Depending on the reason on why your claim was rejected, you might have to rectify some information: 

  1. If the reason for claim rejection was missing or incorrect documents, you have to correct this by submitting relevant documents having correct details as well as attestation. 
  2. If there were any mistakes in your claim form such as your name or the policy number, check them properly and correct them. 
  3. If your claim was rejected because the insurance company felt that your hospitalization was unnecessary, you submit your doctor’s prescription or doctor’s letter and pre diagnostic reports to convince the insurer that the treatment was essential to cure the disease you are suffering from. 

Step 4: File the Claim Again 

Once you have gathered all the documents, you have to follow the given steps: 

  1. Write a letter to your insurer and TPA mentioning a statement that consists of a reason for your claim being valid as well as correct policy details and policy number. 
  2. Next, send this letter to the insurer with proper documents and a statement mentioning the medical suggestion of a licensed practitioner to accept the claim. 

Step 5: Visit the Nearest Ombudsman Office 

If you are not happy with the suggestion provided by your insurance company, you can visit the nearest Ombudsman office within 30 days of getting a response from your health insurer.  

Step 6: File a Case Before the Consumer Court 

In case you are not happy with the Ombudsman, then you can file a case with the consumer court. But you should keep in mind that you might need legal help for which you might end up paying more than your medical bills. 

FAQs on Niva Bupa Health Insurance Claims Procedure

  • Recently, I purchased a health insurance plan. Can I avail the cashless treatment?

    Every health insurance plan provides cashless treatment to the policyholder within the network hospital of the insurer. Thus, a minimum of 24 hours of hospitalization of required to claim on your health insurance. 

  • Can I claim from two health insurance policies?

    Yes, you can definitely claim against two insurance policies if the expenses are over the sum insured of a single health insurance policy. 

  • What are the charges/ expenses that are not covered in the health insurance?

    There are various expenses which are not covered in any health insurance plan like service charge, administrative charge, laundry expenses, diapers, toiletries, extra bed, telephone charges, syringes, etc. 

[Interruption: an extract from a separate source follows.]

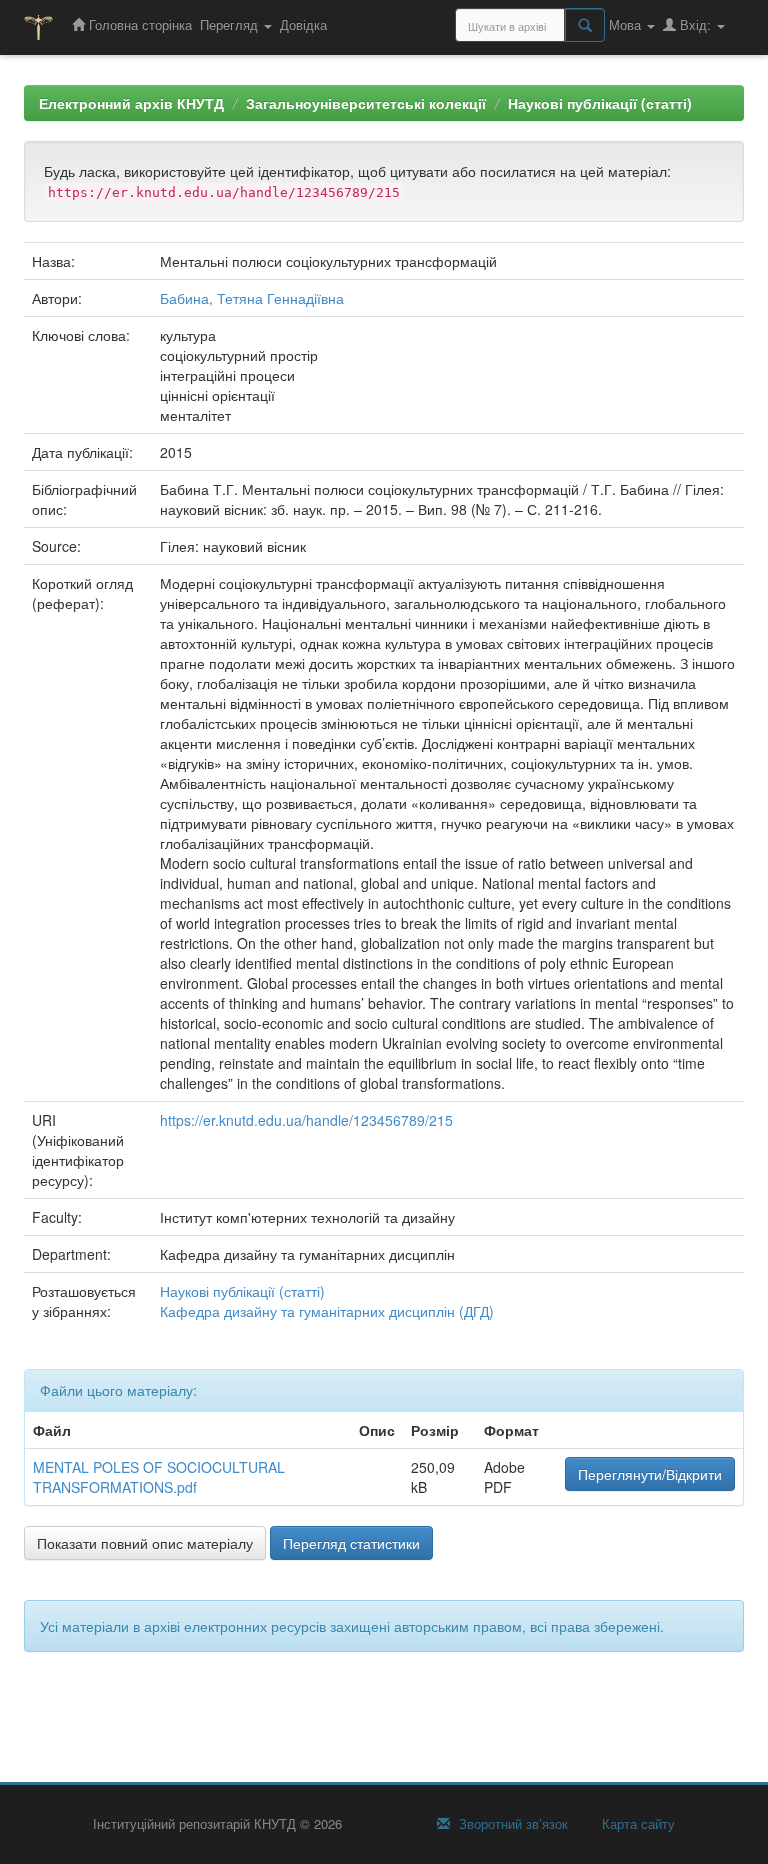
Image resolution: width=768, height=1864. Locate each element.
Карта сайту (636, 1824)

  • Can I file my own health insurance claim?

    Yes, you can definitely file your own health insurance claim. 

  • How many types of expenses can be claimed in a health insurance policy?

    Health insurance policies mainly cover various types of medical treatment expenses or with the exception of treatment for eye and dental care, pre-existing health issues, lifestyle-based diseases and intentional self-injury. 

  • Is there any waiting period to claim health insurance?

    Yes, every health insurance policy has a different waiting period. 

  • What to do if my claim gets rejected?

    You can contact the TPA and address the issue and follow the required procedure. 

  • What is ICR?

    ICR denotes Incurred Claim Ratio. 

  • Can you make a claim if hospitalization is less than 24-hours?

    Yes, you can make a claim if hospitalization is less than 24 hours.